This summer, The Salisbury Museum in England celebrates the life and work of writer, illustrator and teacher Richard Chopping (1917 – 2008), best-known for illustrating the original book covers for James Bond.

Richard Chopping was a master of the trompe-l'œil technique, producing highly realistic three-dimensional images, and it was this distinctive style that led him to be commissioned by Ian Fleming to illustrate nine of the James Bond book covers from 1957 to 1966.

The exhibition features some of the original working drawings for the books, including the striking skull design for Goldfinger– one of Chopping’s personal favourites, and a commission that had been declined by his former friend and subsequent arch-rival, Lucien Freud.
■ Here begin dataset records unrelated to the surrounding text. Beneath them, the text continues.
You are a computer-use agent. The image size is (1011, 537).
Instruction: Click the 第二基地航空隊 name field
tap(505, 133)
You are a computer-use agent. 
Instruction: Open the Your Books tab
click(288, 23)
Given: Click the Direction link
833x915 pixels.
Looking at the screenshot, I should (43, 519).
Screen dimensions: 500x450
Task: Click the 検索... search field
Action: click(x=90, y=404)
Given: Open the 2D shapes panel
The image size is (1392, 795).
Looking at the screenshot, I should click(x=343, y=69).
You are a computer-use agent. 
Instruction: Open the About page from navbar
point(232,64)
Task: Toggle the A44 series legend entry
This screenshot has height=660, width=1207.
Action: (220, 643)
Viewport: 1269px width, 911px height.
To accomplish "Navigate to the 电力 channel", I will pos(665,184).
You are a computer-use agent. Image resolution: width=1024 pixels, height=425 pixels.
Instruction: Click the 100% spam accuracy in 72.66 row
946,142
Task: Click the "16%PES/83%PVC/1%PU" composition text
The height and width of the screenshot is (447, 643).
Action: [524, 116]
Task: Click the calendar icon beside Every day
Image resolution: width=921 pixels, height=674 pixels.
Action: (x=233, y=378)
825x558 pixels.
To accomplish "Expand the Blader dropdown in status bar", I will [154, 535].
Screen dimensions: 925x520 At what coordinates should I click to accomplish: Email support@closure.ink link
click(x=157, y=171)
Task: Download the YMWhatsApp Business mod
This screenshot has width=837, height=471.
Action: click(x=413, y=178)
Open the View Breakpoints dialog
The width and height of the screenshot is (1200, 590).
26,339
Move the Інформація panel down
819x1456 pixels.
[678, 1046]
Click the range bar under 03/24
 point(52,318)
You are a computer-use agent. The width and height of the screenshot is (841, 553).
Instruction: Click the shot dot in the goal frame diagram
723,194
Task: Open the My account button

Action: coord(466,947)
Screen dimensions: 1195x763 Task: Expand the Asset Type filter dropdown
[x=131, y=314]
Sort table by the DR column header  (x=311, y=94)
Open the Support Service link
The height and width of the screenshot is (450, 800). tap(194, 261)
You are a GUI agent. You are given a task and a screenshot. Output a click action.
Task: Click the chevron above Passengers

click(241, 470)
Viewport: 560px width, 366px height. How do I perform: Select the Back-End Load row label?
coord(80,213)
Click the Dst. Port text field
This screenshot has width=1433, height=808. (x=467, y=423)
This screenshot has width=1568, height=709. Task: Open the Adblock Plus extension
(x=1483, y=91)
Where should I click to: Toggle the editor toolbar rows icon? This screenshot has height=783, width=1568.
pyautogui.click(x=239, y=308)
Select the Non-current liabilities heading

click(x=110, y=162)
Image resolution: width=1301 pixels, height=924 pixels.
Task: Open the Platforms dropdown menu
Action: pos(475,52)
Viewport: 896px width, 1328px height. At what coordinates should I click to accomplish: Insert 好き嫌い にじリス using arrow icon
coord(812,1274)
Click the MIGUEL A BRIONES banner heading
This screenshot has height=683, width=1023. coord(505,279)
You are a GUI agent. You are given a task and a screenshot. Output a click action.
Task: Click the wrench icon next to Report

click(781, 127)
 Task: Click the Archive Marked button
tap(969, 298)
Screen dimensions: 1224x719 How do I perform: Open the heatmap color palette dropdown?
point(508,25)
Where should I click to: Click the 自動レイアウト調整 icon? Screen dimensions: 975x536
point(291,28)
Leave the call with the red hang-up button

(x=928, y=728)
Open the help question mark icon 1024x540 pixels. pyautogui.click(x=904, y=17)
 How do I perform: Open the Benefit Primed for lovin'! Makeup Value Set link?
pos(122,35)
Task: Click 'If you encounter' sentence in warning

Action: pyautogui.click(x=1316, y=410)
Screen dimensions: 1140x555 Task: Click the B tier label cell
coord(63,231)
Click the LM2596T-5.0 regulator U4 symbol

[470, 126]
The exhibition looks at Chopping’s entire output, positioning his work for Fleming firmly within the context of his 40-year career. Highlights from his early years include his illustrations for Butterflies in Britain (1943) and the collection of children’s short stories Mr Postlethwaite's Reindeer (1945). There are also delicate wild flower drawings, prepared for an ambitious 22 volume series on British wild flowers by Penguin, which was abandoned due to spiralling costs, and Chopping’s original design and preparatory studies for the book cover of his first novel The Fly (1965) which was a success despite being described by one reviewer as a ‘just about the most unpleasant book of the year’.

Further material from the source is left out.